Podopieczni Rubena Amorima, pomimo letnich inwestycji przekraczających 200 milionów funtów, mieli problemy ze znalezieniem spójności, kreatywności czy jakiegokolwiek zauważalnego schematu gry. Osiem zmian w porównaniu z poprzednim meczem, w tym debiuty Kobbiego Mainoo, Benjamina Sesko, André Onany, Maguire'a i Manuela Ugarte, nie ustabilizowało gry zespołu. Od pierwszego gwizdka United było pod nieustającą presją, a sprytny rzut rożny Vernama niemal trafił w miotający się Onana, a szybka gra Grimsby wykorzystała każdy błąd w obronie. Kiedy Amad Diallo i Ugarte zderzyli się w szaleńczym zamieszaniu, Vernam minął Onanę, a następnie Warren strzelił drugiego gola. Kibice, skandujący „Czy możemy grać z wami co tydzień?” i kpiący z pozycji w Premier League, delektowali się tym historycznym momentem.
Krótkie odrodzenie United zapoczątkowały strategiczne zmiany. Matthijs De Ligt, Mbeumo i Bruno Fernandes weszli na boisko w przerwie, a Mason Mount zastąpił później Aydena Heavena, ale nawet te wzmocnienia nie zdołały od razu odwrócić losów meczu. Uderzenie Mbeumo w końcu otworzyło drogę Maguire'owi do wyrównania i wywalczenia rzutów karnych. Mimo swojej odporności, drużyna Amorima nie zdołała jednak pokonać niezłomnego opanowania Grimsby. Dramat przerodził się w napiętą serię rzutów karnych, w której nawet Sesko, gwiazda klubu warta 70 milionów funtów, znalazł się pod lupą, gdy jego rzut karny nie został wykorzystany. Obserwatorzy na trybunach, z których wielu miało na sobie klasyczne koszulki piłkarskie swoich idoli, byli świadkami magii Pucharu Anglii, która podkreśla nieprzewidywalny urok turnieju.

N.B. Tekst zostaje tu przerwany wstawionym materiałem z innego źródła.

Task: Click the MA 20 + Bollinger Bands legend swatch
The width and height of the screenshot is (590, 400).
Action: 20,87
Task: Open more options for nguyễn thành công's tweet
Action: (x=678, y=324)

Ten wynik rzuca długi cień na wczesną kampanię United. Amorim i jego drużyna stoją teraz przed trudnym zadaniem przegrupowania się przed wizytą w Burnley, a krytycy kwestionują decyzje taktyczne i dobór składu. Choć indywidualne talenty błyszczą, zbiorowe słabości ujawnione przez Grimsby'ego podkreślają, że same pieniądze nie gwarantują zwycięstwa, a dążenie do formy i regularności pozostaje palącym wyzwaniem dla Manchesteru United.